Aim: Please resume the essay on the Charlie Hebdo attack, starting right after its last sentence.

The hypocrisy of the entire “Je suis Charlie” campaign was on par with the absurdity of politicians and journalists turned theologians.  Noam Chomsky noted that after NATO’s bombing of Radio Television Serbia, which killed 16 Serbian TV journalists and technicians in April 1999, “there were no demonstrations or cries of outrage . . . On the contrary, the attack on the press was lauded.”  And France’s Prime Minister Manuel Valls reminded us that there are stringent limits on what passes for free speech in France:

There is a fundamental difference between the freedom to be impertinent and anti-Semitism, racism, glorification of terrorist acts, and Holocaust denial, all of which are crimes that justice should punish with the utmost severity.

Only days after the attack, French police arrested the comedian Dieudonné M’bala M’bala for writing on his Facebook page, “Je me sens Charlie Coulibaly.”  He was charged with “incitement of terrorism” for allegedly making a gesture of solidarity with Amedy Coulibaly, the killer at the kosher grocery store.  Lest we forget, Brigitte Bardot was convicted four times by French courts for speaking her mind: in 1997, for complaining of “foreign overpopulation”; in 2000, for writing that “my country, France, my homeland, my land is again invaded by an overpopulation of foreigners, especially Muslims”; in 2004, for arguing that immigration was leading to France’s Islamization; and in 2008, for sending a letter to Nicolas Sarkozy (then France’s minister of the interior) in which she referred to “this population which leads us by the nose and destroys us and our country.”

After Charlie Hebdo, resistance to elite claims that unceasing immigration on a vast scale is normal and desirable will be even more shrilly demonized.  There will be demands to outlaw political parties who assert that free citizens must not submit their destiny, and that of their progeny, to an historicist fallacy.  At the same time, France’s young Muslims are becoming ever more observant.  That is unsurprising: France cannot inspire loyalty to and love of the country for as long as she preaches a mix of neo-Marxist inclusivist bile and Masonic cosmopolitanism.  The greatest favor France can do to her Muslim community is to make their young more French.  The task is hard but not impossible if there is the political will.  Bring back Corneille, Molière, and Racine to the classroom.  Play them the madrigals.  Take them to Verdun.  And of course, stop all immigration, now, totally.

“You can feel that this can’t continue,” Michel Houellebecq declared last December, following the publication of his novel Soumission, which imagines a Muslim-ruled France a decade from now.  “Something has to change.  I don’t know what, but something.”  The carnage in Paris on January 7 has the potential, slim yet real, to trigger that “something.”  The angst is real, it is well founded, and the establishment’s multiculti platitudes can no longer keep it in check.  A new paradigm on Islam, immigration, and Western identity is badly needed.  The Paris attacks should spell the beginning of the end of another kind of extremism: the criminal insistence of the Western elite on misrepresenting Islam and pretending that the Koran is a pacifist tract.

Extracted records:
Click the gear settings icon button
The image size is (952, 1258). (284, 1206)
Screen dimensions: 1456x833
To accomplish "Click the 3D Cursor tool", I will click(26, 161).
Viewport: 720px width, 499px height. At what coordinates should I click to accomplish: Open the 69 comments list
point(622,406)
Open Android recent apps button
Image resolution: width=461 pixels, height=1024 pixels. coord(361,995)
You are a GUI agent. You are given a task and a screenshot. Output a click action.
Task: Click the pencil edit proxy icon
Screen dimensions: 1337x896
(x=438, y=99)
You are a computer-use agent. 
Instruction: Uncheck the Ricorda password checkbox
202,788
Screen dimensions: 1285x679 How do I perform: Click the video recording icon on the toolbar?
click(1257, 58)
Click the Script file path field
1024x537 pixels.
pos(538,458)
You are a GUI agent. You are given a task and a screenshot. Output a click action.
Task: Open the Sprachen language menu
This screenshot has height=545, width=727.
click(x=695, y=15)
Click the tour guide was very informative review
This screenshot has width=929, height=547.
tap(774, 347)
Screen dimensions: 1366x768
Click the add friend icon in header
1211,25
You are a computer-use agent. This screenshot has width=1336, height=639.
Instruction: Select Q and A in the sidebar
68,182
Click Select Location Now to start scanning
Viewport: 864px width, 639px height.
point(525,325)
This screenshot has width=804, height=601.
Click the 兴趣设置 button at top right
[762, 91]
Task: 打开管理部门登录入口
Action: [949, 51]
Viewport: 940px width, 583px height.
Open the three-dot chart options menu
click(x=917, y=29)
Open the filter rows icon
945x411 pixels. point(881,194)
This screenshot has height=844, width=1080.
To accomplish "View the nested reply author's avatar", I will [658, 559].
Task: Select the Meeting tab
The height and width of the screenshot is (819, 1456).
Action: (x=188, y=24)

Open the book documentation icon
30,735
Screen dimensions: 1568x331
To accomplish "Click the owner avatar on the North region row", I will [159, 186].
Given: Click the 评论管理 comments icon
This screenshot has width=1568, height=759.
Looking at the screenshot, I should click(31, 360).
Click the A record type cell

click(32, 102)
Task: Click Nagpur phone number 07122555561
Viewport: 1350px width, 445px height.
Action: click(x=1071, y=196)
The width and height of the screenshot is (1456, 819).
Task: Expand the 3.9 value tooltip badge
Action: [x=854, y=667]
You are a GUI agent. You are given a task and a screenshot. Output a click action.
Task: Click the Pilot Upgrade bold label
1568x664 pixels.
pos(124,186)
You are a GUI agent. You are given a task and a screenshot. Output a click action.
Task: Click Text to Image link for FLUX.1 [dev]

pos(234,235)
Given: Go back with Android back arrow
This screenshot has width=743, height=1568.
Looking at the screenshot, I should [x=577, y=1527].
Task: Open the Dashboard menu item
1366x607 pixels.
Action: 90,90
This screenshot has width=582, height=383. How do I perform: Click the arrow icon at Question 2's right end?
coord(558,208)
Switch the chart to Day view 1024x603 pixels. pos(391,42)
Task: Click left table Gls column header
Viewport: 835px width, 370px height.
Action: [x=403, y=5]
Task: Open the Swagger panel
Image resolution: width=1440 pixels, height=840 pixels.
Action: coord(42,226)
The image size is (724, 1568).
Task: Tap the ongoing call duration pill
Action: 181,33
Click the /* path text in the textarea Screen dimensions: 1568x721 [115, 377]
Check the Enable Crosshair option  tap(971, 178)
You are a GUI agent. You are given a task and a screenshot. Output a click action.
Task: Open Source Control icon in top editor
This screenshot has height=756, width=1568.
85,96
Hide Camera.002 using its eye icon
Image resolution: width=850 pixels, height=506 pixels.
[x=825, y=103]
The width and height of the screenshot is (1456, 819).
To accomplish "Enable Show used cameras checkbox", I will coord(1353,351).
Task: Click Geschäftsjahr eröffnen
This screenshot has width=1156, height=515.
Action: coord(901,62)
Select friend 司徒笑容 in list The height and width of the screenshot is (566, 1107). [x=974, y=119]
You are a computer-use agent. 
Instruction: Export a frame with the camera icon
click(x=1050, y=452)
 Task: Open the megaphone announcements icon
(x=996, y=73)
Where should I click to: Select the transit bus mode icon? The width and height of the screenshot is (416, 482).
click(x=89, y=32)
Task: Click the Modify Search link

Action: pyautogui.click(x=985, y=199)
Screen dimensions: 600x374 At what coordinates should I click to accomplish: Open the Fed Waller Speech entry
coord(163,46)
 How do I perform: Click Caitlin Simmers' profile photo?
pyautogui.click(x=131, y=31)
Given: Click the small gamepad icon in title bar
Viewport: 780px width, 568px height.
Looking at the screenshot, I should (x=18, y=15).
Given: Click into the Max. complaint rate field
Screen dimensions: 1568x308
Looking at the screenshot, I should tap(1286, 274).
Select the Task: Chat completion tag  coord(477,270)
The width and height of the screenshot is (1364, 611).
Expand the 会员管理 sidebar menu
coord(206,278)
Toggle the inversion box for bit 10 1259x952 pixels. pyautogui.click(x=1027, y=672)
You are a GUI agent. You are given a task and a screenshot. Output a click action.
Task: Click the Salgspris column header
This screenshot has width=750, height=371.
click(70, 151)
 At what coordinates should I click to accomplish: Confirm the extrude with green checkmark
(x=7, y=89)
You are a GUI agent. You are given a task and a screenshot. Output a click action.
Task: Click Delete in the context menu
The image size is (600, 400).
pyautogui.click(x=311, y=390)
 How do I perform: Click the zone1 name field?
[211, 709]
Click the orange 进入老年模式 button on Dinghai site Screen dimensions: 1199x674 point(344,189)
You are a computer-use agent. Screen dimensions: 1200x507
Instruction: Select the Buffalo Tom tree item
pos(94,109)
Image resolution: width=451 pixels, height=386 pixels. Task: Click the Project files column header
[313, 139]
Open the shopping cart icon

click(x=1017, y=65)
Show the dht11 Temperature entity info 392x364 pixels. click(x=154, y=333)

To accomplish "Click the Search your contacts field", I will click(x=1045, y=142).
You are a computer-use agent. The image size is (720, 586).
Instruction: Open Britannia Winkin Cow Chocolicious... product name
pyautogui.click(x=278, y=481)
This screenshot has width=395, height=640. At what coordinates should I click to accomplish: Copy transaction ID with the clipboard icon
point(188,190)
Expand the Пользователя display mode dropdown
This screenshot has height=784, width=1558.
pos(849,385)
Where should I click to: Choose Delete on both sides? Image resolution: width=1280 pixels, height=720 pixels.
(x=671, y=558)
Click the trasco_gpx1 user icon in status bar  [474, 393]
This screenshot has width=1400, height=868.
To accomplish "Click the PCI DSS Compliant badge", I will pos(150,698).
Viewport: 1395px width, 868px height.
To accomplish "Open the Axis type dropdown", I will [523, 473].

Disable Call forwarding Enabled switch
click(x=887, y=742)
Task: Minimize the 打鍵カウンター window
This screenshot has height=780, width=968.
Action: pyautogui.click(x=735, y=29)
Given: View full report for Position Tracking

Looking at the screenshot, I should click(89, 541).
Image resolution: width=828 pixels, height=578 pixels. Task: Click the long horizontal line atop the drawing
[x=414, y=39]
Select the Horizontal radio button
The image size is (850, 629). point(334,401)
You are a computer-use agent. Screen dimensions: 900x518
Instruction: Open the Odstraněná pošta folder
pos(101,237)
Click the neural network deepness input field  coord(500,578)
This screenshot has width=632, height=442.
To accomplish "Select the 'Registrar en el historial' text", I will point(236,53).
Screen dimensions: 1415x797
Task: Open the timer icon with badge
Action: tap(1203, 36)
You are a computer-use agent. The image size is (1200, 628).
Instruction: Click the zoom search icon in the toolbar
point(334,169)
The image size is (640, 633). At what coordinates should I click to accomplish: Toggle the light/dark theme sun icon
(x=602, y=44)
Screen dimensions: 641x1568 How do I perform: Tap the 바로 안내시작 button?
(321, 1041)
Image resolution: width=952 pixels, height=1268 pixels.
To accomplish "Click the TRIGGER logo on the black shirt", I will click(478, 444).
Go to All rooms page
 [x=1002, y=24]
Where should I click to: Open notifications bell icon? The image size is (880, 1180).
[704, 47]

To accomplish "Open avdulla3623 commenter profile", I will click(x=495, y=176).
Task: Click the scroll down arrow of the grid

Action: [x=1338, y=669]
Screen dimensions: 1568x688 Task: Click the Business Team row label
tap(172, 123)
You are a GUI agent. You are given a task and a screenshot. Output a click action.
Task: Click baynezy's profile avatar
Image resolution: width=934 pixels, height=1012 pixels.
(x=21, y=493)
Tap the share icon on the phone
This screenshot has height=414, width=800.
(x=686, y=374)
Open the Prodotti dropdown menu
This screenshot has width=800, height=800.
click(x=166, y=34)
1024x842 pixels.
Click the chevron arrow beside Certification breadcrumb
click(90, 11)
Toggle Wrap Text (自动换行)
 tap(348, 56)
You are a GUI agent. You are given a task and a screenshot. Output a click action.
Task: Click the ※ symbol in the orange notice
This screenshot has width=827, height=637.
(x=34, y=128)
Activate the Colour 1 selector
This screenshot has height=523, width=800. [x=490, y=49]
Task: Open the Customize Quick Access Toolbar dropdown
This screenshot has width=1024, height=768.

Exercise output:
As I wrote in The Sword of the Prophet 13 years ago, Islam should not be blamed for being what it is, nor should its adherents be condemned for maintaining their traditions; but Westerners should blame themselves for refusing to acknowledge the facts of the case and failing to take stock of their options.

The Koran’s exhortations to annihilate nonbelievers, to confiscate their land and property, to take their women and enslave their children are frank, and the fruits visible through the centuries.  In the present state of Western weakness, this firmness may appear attractive to the legions of cynical nihilists and lead further millions to the conclusion that we should all become Muslims, since our goose is cooked anyway, spiritually and demographically.  Those of us who do not cherish that prospect should at least demand that our rulers convey this reality fairly and squarely.  To pretend, as the ruling elite does, that Islam is a benign “religion of peace,” rather like Episcopalianism, is stupid and deeply dishonest.

The problem in France and elsewhere in the Western world is not prejudice toward Islam, but the criminal folly of the elite class in the face of Islamic violence and cruelty.  The willingness of some moderates to be objectively bad Muslims because they reject key teachings of historical Islam may be laudable in human terms, but it does nothing to modify Islam as a doctrine.  Ernest Renan, who started his study of Islam by praising its ability to manifest “what was divine in human nature,” ended it a quarter of a century and three long tours of the Muslim world later by concluding that “Muslims are the first victims of Islam,” and that, therefore, “to liberate the Muslim from his religion is the best service that one can render him.”  To save herself, France needs a leader—Marine Le Pen in 2017, perhaps—capable of grasping this truth and acting accordingly.